**Problem statement**
Copy out the rows below unchanged, from the line with "Go to previous" to the line with "[x=231, y=248]", both included.

**Material shown**
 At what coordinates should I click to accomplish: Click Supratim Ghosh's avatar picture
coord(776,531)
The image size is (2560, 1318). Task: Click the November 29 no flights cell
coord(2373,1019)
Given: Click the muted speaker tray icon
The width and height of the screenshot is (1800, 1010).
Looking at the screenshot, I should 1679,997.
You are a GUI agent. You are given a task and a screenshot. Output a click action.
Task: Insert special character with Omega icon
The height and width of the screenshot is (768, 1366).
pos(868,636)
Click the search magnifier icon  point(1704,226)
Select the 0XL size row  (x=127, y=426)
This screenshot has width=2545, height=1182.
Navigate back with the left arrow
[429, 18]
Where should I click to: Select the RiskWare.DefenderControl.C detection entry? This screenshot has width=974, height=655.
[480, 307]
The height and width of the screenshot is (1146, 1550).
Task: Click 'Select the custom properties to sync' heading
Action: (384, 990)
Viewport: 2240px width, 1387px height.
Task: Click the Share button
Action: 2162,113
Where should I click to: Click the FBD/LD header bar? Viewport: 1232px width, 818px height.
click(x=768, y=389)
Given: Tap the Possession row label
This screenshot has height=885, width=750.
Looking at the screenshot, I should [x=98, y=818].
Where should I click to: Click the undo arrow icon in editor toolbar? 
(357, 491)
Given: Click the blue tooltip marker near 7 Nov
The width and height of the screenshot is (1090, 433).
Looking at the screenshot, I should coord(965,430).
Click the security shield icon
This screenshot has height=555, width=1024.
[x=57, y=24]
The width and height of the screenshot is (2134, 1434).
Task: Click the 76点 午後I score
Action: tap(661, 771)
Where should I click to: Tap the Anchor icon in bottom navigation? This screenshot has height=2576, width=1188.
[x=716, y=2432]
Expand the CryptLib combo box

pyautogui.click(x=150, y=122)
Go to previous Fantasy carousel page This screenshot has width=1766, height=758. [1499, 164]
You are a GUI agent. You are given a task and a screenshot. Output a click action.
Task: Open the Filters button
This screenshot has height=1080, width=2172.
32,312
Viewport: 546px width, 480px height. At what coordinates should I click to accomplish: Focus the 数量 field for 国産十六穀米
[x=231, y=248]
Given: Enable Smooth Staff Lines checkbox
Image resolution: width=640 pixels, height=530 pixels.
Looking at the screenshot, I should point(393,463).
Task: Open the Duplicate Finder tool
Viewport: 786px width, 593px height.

**Response to this exercise**
Go to previous Fantasy carousel page This screenshot has width=1766, height=758. [1499, 164]
You are a GUI agent. You are given a task and a screenshot. Output a click action.
Task: Open the Filters button
This screenshot has height=1080, width=2172.
32,312
Viewport: 546px width, 480px height. At what coordinates should I click to accomplish: Focus the 数量 field for 国産十六穀米
[x=231, y=248]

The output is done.